It's probably worthwhile checking your IBAN (either on your bank statement or by using this website: https://ipsosepaservice.sentenial.com/ipso/oneShotIRL) to see if you are one of the people who don't have a straight forward IBAN which contains your sort code and account number. If you are one of those, then you may run into problems during this handover phase. Probably worth your while double checking any payments, DDs...etc. and keeping a close eye in your bank account for the next few months.

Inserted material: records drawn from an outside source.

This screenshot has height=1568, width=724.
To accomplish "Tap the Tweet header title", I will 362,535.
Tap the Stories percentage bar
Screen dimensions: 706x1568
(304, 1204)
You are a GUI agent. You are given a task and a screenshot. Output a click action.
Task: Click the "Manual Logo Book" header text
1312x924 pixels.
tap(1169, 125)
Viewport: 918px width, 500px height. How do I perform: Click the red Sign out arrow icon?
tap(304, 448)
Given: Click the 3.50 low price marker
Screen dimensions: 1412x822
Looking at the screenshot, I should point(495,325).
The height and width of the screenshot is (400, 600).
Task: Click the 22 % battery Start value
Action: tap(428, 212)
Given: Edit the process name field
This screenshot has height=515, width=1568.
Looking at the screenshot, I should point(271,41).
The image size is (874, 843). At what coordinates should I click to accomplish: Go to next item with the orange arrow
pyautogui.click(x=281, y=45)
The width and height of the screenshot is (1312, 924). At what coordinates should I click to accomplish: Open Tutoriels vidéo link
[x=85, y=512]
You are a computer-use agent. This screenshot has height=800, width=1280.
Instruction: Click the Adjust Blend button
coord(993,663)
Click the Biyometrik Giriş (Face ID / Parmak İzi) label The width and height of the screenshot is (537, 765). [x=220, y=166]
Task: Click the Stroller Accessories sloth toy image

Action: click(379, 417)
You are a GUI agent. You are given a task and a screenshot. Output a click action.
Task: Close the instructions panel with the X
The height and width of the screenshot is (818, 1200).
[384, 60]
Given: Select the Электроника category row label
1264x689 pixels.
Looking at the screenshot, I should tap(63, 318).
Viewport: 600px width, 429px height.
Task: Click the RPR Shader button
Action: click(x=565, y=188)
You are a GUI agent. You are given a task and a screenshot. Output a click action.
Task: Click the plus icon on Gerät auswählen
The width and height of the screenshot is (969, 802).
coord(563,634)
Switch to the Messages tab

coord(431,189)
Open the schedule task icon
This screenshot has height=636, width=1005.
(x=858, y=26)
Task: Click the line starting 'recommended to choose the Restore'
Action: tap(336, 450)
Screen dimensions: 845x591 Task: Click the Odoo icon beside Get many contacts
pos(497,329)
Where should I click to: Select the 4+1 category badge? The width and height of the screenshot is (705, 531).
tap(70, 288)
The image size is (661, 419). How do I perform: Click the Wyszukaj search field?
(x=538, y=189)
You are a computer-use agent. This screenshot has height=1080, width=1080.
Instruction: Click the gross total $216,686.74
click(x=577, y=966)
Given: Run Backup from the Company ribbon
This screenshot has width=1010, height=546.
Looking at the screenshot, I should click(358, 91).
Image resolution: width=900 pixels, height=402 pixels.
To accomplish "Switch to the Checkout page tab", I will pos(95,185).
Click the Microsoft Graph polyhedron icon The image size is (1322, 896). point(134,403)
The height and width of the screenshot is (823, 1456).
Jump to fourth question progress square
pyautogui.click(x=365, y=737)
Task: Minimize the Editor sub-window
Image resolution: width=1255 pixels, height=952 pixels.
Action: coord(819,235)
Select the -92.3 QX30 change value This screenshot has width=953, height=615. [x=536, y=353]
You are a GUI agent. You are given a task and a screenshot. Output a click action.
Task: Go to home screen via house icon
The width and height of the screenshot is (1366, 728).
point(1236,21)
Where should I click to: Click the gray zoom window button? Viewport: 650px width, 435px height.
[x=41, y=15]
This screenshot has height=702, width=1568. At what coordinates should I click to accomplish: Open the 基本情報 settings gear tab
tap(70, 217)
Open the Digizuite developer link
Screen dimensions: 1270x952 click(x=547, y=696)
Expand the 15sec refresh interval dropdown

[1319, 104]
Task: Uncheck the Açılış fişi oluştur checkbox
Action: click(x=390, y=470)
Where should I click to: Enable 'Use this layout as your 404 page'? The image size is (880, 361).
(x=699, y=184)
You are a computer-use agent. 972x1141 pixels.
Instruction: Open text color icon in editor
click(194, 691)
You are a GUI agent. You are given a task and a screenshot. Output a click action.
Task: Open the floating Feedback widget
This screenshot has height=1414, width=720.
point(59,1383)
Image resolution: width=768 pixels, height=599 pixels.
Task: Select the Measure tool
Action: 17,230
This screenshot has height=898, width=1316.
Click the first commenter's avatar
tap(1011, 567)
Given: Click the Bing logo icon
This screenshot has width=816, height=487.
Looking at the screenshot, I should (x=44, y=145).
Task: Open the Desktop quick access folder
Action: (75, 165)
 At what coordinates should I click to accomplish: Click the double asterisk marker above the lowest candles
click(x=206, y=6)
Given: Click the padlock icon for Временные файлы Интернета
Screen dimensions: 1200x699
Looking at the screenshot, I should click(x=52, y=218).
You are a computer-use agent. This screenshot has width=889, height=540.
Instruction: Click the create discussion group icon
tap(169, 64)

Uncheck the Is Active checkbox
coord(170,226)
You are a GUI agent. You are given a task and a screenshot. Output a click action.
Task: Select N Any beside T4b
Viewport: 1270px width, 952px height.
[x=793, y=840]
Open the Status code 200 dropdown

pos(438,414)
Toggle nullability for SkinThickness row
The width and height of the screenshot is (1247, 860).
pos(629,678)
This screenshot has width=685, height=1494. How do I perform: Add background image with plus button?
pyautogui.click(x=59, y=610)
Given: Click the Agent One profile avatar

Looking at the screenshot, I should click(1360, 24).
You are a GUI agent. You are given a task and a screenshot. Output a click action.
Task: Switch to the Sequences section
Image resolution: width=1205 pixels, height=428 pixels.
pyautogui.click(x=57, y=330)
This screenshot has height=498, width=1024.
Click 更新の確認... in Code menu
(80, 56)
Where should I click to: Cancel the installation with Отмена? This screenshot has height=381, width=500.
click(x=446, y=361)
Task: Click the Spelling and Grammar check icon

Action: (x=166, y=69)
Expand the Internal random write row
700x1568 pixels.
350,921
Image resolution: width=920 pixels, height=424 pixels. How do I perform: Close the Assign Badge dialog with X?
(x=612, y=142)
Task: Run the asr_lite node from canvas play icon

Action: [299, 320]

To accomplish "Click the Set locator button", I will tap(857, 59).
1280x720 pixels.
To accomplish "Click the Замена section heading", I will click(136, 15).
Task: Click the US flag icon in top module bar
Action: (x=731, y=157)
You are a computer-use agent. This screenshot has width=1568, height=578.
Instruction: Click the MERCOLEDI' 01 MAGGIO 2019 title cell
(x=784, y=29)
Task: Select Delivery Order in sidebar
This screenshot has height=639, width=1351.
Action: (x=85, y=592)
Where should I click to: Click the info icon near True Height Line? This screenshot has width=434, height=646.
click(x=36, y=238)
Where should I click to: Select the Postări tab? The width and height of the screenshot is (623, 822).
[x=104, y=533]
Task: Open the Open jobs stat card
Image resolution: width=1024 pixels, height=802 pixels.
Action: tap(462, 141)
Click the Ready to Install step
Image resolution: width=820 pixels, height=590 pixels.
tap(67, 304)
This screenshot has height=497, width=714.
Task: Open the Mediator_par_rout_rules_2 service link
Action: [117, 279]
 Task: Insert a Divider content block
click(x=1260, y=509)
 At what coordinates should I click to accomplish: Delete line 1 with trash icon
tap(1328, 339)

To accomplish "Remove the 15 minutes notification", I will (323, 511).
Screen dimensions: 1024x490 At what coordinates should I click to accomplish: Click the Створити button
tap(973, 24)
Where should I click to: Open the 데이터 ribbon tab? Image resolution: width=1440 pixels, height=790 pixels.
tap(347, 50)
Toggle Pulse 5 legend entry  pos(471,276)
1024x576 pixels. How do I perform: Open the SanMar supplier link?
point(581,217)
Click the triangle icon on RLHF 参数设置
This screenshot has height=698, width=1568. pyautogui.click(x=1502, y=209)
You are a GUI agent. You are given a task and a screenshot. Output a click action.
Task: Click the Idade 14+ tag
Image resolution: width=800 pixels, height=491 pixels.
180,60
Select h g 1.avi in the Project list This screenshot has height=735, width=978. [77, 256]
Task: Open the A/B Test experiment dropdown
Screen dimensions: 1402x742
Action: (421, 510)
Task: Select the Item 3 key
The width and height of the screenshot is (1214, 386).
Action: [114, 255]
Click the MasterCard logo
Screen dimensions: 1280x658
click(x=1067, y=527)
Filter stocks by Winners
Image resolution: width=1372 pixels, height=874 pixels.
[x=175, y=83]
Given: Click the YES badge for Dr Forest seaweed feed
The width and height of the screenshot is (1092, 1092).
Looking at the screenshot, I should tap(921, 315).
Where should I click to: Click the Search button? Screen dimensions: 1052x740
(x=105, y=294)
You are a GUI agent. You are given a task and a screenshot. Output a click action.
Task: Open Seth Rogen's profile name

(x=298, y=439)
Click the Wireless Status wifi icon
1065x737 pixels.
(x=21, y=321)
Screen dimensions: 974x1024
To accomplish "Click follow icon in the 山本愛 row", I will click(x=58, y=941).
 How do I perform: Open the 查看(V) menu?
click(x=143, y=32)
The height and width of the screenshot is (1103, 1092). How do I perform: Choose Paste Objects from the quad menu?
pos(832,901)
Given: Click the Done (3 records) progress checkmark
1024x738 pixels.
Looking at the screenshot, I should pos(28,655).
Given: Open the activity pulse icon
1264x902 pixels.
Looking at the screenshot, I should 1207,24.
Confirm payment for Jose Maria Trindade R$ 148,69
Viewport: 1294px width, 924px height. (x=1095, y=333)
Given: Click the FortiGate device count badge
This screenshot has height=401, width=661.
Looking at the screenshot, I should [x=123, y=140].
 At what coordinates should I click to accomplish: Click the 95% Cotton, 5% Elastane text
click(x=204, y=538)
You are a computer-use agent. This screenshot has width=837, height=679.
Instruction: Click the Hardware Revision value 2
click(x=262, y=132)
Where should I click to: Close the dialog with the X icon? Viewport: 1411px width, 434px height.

Hope all that makes sense.


----------



## murphaph (11 Jan 2014)

You mean First Active, right?


----------



## BazzaDP (11 Jan 2014)

Yes. Showing my Northern Irish roots ;-)


----------



## masterboy123 (11 Jan 2014)

I transfered money from AIB to BOI and yes they asked me the same to enter IBAN and BIC, there was a converter in the same window, it took 1 business day only for the money to be transferred...


----------



## BazzaDP (9 Feb 2014)

Posted some more info on problems here for those interested:

http://www.askaboutmoney.com/showthread.php?t=185245#post1372943


----------



## jdwex (10 Feb 2014)

EBS normally take for mortgages on the 7th of the month. Not taken for me and a colleague (B of I and AIB).


----------



## jdwex (10 Feb 2014)

Oh, the 11th
[broken link removed]


----------